If you’re looking for a press, you should consider SEMO and its variety of contests, and as poets, in particular, the Cowles Poetry Book Prize:  the press has been able to increase the amount of the award from $1000 to $2000, plus 30 book copies for the author. The next deadline is April 1, so you have time.

Growing up near Cape, I never dared dream that my writing would be valued there. I am humbled to have the opportunity to return now.

community

These past two weeks, I’ve had the honor of reading at two community colleges. National Park College is in the Ouachitas, and Arkansas State University-Mountain Home is in the Ozarks–two mountain ranges, both in the state that’s now my home. When I visited Arkansas as a kid looking at colleges, I felt drawn here. The fun, kind people at these two campuses in such beautiful places remind me why I stayed.

Now I will have a lull in book events as my attention turns to the Arkansas Community College annual conference. This year’s theme, Mission Possible.

Meanwhile, to tempt you to pick up a copy of Underwater Panther, I’m sharing links to five poems in the book from the places where they were first published. And with the first poem listed, I’ll tell you a story.

Amy Baldwin and I used to teach at a community college together. Near the end of her World Lit class, her students analyzed recently published poems based on the characteristics of the different periods of literature. What in this poem demonstrates Romanticism? Realism? etc. Great assignment.

The poem that she used of mine was “Inheriting Pressure,” first published in Crab Orchard Review. When I got the comments back from Amy’s class with subsequent discussion, it was like I was seeing the poem for the first time. Suddenly this poem set the entire pattern for the book that followed.

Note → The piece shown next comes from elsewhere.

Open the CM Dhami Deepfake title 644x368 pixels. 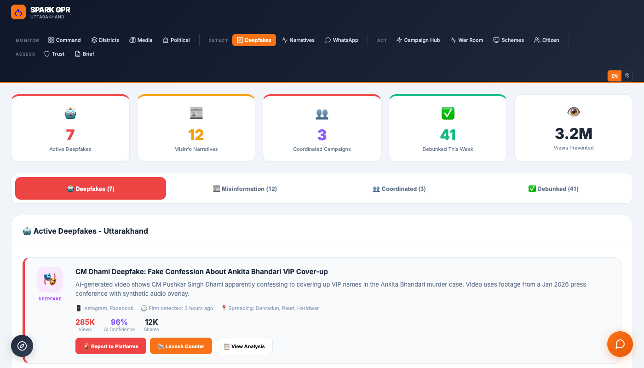(201, 272)
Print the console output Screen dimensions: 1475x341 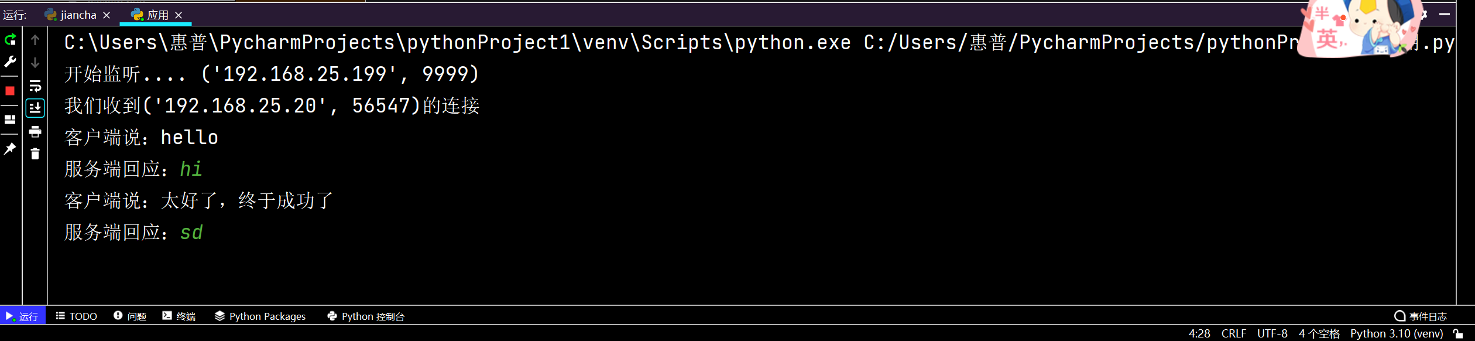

I was born and raised in southern Illinois. I live in Arkansas now. But it doesn’t matter where you come from. This poem and the book that developed from it are about what we inherit from a place without even knowing.

“Inheriting Pressure” at Crab Orchard Review
 “Sparta” at Dos Passos Review
“North of Sparta” at Dos Passos Review
“Unweaved” at The Boiler
“Lines and Glass Insulators” at Central Arkansas Broadside Project

 Macri_InheritingPressure

Next up – Listen @ Lunch @ ASU-Mountain Home

Next up I’ll be reading at Arkansas State University – Mountain Home on Tuesday. I’ve never been to this campus before, but it doesn’t take much time searching online to find that this school is a vibrant place. Concerts, lectures, they have it going on.

Macri ASU reading

Here’s a shot they shared with me of the announcement that’s running on the screens on campus. At this event, I’ll be reading from Underwater Panther in the Gaston Lobby of Roller Hall, which I’ve been told is an impressive building.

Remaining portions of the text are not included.